# St Marys area



## KC Black (Sep 3, 2015)

Will be coming up next week with a boat and am wondering if there is any fishing action going. I fish the area in the fall and know all the hot spots. Just wondering if those hot spots are holding any fish. Might be a little early but is there any atlantic action going on in the lower river. The Edison, rapids, Canadian power plant or the clay banks. Any whitefish or perch action in the upper near the coke plant.
A report would be appreciated.


----------



## Forest Meister (Mar 7, 2010)

This is the height of the walleye bite. FM


----------



## West Side AK (Apr 7, 2006)

Forest Meister said:


> This is the height of the walleye bite. FM


What types of depths? The main river is still only 46 degrees!


----------



## ajhallfr (Jan 1, 2014)

West Side AK said:


> What types of depths? The main river is still only 46 degrees!


Find the warmer water and you'll find the eye's


----------



## KC Black (Sep 3, 2015)

ajhallfr said:


> Find the warmer water and you'll find the eye's


I live near the Saginaw bay and all my walleye (pickerel for u Canadians) fishing is done in those waters, There is no need to fish anywhere else. I love the St, Marys waters for the cold water species.
Now that the kings and coho are just about all gone in Huron the emphasis has to be on atlantics, pinks and whitefish. The Superior coho action is a hidden gem. There is year around action, in the upper river if you know how to fish them. With the near shore, cold, deep water you don't have to go far to have good action.


----------



## Forest Meister (Mar 7, 2010)

West Side AK said:


> What types of depths? The main river is still only 46 degrees!
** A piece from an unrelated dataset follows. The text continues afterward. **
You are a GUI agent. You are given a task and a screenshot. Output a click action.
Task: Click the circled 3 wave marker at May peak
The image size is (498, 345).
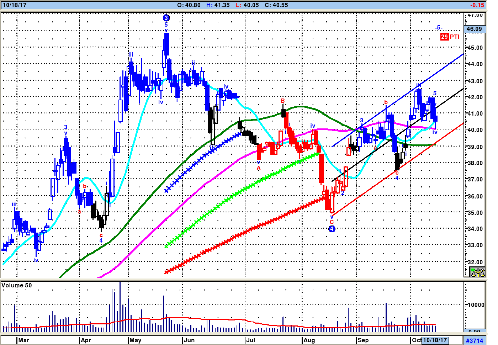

What aj said. 4'-6' right now. A good temperature probe is worth its weight in gold right now. FM


----------



## Fowlersduckhunter (Oct 28, 2011)

West Side AK said:


> What types of depths? The main river is still only 46 degrees!


The main river temp doesn't matter, and honestly never does until mid July when you fish the channels. If your fishing more than 10' your too deep right now


----------



## KC Black (Sep 3, 2015)

KC Black said:


> Will be coming up next week with a boat and am wondering if there is any fishing action going. I fish the area in the fall and know all the hot spots. Just wondering if those hot spots are holding any fish. Might be a little early but is there any atlantic action going on in the lower river. The Edison, rapids, Canadian power plant or the clay banks. Any whitefish or perch action in the upper near the coke plant.
> A report would be appreciated.


I'm giving a callout to any Sault area (MI/Ontario) fishers or any other people familiar with the St. Marys area for a report. Any Atlantic action? how about perch or whitefish in the upper river. Not too much talk on the UP site. I'm very familiar with the area--I fish it about 10 times/year and can give detail info via PM if you like. Have not talked recently with my Canadian chums as they are all on extended holiday in the US.


----------



## ottertrapper (Jan 6, 2006)

Very few atlantics at this point but anytime now that could change. Aquatics lab doesn't even have the sanctuary up yet and no snaggers out so that tells all you need to know.


----------



## Quig7557 (Dec 31, 2008)

KC Black said:


> I'm giving a callout to any Sault area (MI/Ontario) fishers or any other people familiar with the St. Marys area for a report. Any Atlantic action? how about perch or whitefish in the upper river. Not too much talk on the UP site. I'm very familiar with the area--I fish it about 10 times/year and can give detail info via PM if you like. Have not talked recently with my Canadian chums as they are all on extended holiday in the US.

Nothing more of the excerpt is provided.